リーガルライブラリーのウェブサイトトップ画面(写真提供/Legal Technology)
リーガルライブラリーのウェブサイトトップ画面(写真提供/Legal Technology)

 「2020年3月から増加基調だった企業の法務部門からの引き合いが、4月に入ってからさらに増している」

 こう話すのは、Webベースで法律専門書などをリサーチできるサービス「LEGAL LIBRARY(リーガルライブラリー)」を19年12月から提供するLegal Technology(東京・千代田)の二木康晴社長だ。

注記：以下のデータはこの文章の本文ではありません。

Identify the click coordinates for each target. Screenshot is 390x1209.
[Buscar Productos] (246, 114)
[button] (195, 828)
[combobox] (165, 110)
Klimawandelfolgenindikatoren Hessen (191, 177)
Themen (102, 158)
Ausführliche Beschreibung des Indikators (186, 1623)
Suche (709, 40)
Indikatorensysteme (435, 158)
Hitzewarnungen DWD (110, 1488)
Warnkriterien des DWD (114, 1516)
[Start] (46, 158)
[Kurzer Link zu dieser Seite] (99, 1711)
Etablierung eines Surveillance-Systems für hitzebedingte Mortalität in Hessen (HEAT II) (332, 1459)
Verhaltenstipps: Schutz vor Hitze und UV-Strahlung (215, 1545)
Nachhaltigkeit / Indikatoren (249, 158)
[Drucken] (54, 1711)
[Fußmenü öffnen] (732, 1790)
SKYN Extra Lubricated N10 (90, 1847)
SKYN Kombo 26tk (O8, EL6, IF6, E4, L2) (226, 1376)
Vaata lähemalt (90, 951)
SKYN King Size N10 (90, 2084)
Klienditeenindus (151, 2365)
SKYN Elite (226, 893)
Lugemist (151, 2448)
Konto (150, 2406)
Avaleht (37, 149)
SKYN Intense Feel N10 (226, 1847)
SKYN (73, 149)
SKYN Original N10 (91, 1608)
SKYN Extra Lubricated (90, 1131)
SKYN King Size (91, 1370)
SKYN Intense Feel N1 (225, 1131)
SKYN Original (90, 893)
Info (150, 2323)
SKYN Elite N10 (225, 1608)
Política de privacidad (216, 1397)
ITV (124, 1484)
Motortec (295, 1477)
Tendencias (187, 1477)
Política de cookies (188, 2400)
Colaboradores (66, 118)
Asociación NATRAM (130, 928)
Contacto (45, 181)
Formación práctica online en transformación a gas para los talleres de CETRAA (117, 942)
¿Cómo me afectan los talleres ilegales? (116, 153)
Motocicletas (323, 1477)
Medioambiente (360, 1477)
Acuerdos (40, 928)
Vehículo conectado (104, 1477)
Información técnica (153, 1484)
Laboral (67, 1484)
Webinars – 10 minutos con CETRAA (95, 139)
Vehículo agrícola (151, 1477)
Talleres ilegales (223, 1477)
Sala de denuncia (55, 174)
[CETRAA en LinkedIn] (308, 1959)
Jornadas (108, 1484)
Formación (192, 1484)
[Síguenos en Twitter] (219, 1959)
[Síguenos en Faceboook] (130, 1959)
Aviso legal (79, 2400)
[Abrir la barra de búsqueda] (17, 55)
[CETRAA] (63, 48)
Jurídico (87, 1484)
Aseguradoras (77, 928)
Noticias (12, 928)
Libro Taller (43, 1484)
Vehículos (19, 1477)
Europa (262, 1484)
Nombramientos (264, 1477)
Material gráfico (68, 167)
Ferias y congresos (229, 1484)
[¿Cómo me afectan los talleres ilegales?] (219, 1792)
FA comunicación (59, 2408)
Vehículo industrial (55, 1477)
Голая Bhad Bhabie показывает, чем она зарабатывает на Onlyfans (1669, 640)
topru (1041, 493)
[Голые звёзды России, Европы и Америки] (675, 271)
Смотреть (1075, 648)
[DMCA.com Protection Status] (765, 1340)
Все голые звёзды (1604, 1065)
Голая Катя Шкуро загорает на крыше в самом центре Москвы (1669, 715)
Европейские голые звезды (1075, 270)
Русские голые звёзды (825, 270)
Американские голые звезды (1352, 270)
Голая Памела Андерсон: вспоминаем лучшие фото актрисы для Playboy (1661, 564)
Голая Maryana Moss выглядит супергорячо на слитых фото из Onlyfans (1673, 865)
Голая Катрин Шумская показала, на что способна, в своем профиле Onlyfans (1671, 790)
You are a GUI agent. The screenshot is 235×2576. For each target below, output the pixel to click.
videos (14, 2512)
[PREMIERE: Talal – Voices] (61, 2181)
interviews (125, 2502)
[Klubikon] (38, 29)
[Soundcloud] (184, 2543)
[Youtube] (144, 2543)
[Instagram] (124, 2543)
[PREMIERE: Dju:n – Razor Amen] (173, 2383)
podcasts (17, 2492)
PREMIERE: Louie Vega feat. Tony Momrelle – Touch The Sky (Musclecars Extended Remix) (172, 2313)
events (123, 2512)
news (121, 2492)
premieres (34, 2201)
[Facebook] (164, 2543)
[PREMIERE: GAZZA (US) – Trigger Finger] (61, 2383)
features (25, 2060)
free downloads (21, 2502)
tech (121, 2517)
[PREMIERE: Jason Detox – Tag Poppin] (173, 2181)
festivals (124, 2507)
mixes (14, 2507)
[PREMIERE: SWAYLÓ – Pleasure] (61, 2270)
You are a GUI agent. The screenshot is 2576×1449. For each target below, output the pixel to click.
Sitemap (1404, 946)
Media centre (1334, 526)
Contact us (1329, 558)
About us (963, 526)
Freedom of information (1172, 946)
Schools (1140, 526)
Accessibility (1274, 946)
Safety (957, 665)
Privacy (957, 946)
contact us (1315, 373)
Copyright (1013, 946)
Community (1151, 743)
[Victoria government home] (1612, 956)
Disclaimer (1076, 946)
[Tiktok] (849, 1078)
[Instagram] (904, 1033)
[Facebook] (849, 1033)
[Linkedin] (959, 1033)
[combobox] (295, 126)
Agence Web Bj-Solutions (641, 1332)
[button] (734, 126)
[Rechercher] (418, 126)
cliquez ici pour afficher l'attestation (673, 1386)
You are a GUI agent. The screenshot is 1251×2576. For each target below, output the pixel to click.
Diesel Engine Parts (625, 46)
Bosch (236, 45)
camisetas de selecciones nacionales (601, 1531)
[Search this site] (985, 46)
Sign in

 リーガルライブラリーとは、有料登録ユーザーが「探したいキーワード」をWebブラウザー上で入力すると、データベース化した法律専門書や官公庁が作成する各種資料の中から、そのキーワードを解説した該当ページを表示するサービス。有斐閣、中央経済社、日本加除出版、現代人文社、きんざい、民事法研究会、ぎょうせい、勁草書房という主要な法律専門書出版社計8社の協力により、約10万ページの法律専門書や官公庁の各種資料を横断的に検索・閲覧できる(関連記事「法律専門書などのリサーチサービス正式版が2019年12月に提供開始」)。  

 専門書の中に示された「契約書のひな型」を、文書作成ソフト(マイクロソフト「Word」)で編集可能な状態で表示できるため、ひな型に名前や日付を実際に記入すれば、すぐ契約書として利用できるなど、法務の現場での実用性を重視している。

 20年3月末時点の有料登録ユーザーは、全国各地の弁護士を中心に約1000だった。それが「現在は企業の法務部門からの引き合いが増し、有料登録会員数が倍増する勢い」(二木氏)だ。既に大手金融機関1社が契約し、利用を始めているという。

書籍や専門誌にどうアクセスするかが課題

 企業の法務部門からの引き合いが増している背景には、新型コロナウイルスの感染拡大によって、従業員の在宅勤務に踏み切った企業が増加していることがある。